The $\Delta x$ is required since are we approximating the function $f( x | \mu, \sigma)$ with little columns where the exponential term tells us the height and $\Delta x$ the width of the column (look at the animations at Wikipedias entry for Riemann integral).

This would get the job done as our approximation would asymptotically approach the true value of $Z$ for large enough sample sizes. Yet, upon closer examination we can see that the univariate normal distribution has a specific shape which concentrates a lot of information (or more precisely probability) in the area around $\mu$.

Remember that a the bulk of the integral $\smash{\int_{-\infty}^{\infty} f(x|\mu, \sigma) dx}$ is evaluated around $\mu$. If we chose $x_{min}$ and $x_{max}$ at the very extreme ends of the number line, our $N$ samples would be very dispersed and our approximation of $Z$ would be very poor.

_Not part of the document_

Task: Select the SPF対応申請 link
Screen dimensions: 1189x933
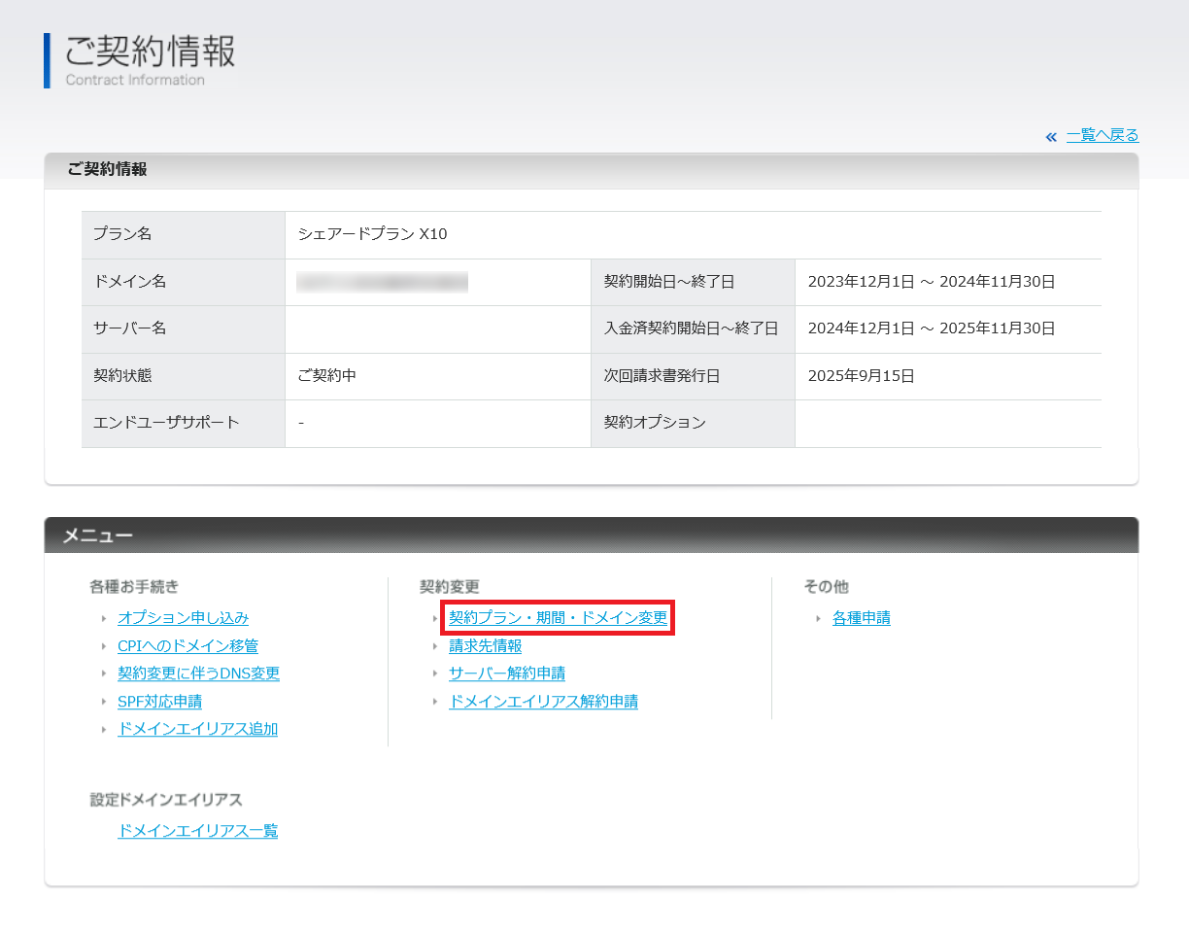Action: [x=159, y=702]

Let’s examine a concrete problem. We choose a standard normal distribution $\mathcal{N}(0,1)$ and sample $200$ values of $x$ from the uniform distribution $\mathcal{U}(-10,10)$. Furthermore we consider all probabilities of $\mathcal{N}(0,1)$ interesting which have a probability above $p(x|\mu, \sigma) \geq 0.01$.

print()
print('###########################################')
print('Uniform Sampler')
print('###########################################')

import numpy
import numpy as np
import scipy as sp
import matplotlib.pyplot as plt
import torch
import math

FloatTensor = torch.FloatTensor

class Gaussian:

	def __init__(self, _mu, _sigma):
		self.mu = _mu
		self.std = _sigma
		self.dist = torch.distributions.Normal(self.mu, self.std)

	def eval(self, _x):
		return self.dist.log_prob(_x).exp()

	def unnorm_eval(self, _x):
		return torch.exp(-1/(2*self.std**2)*(_x - self.mu)**2)
std = 1
print('True Z:', np.sqrt(2*np.pi*std**2))
P = Gaussian(FloatTensor([0]), FloatTensor([std]))
U = torch.distributions.Uniform(0,1)
num_samples=1000

res = 100
x_min=-10
x_max=10
points = torch.from_numpy(np.linspace(x_min,x_max,res))
probs = FloatTensor([P.eval(point) for point in points])

plt.figure(figsize=(10,10))
plt.plot(points.numpy(), probs.numpy())
sample_points = torch.distributions.Uniform(x_min, x_max).sample((num_samples,))
sample_probs = FloatTensor([P.unnorm_eval(point) for point in sample_points])

# Compute Z
Z = sample_probs.sum()/(num_samples/(x_max - x_min))
sample_probs /= Z
print('Estimated Z:', Z.numpy())

print('1D Uniform Sampler: P(x)>=0.01: ', sample_probs[sample_probs>=0.01].shape[0]/sample_points.shape[0]*100, '%')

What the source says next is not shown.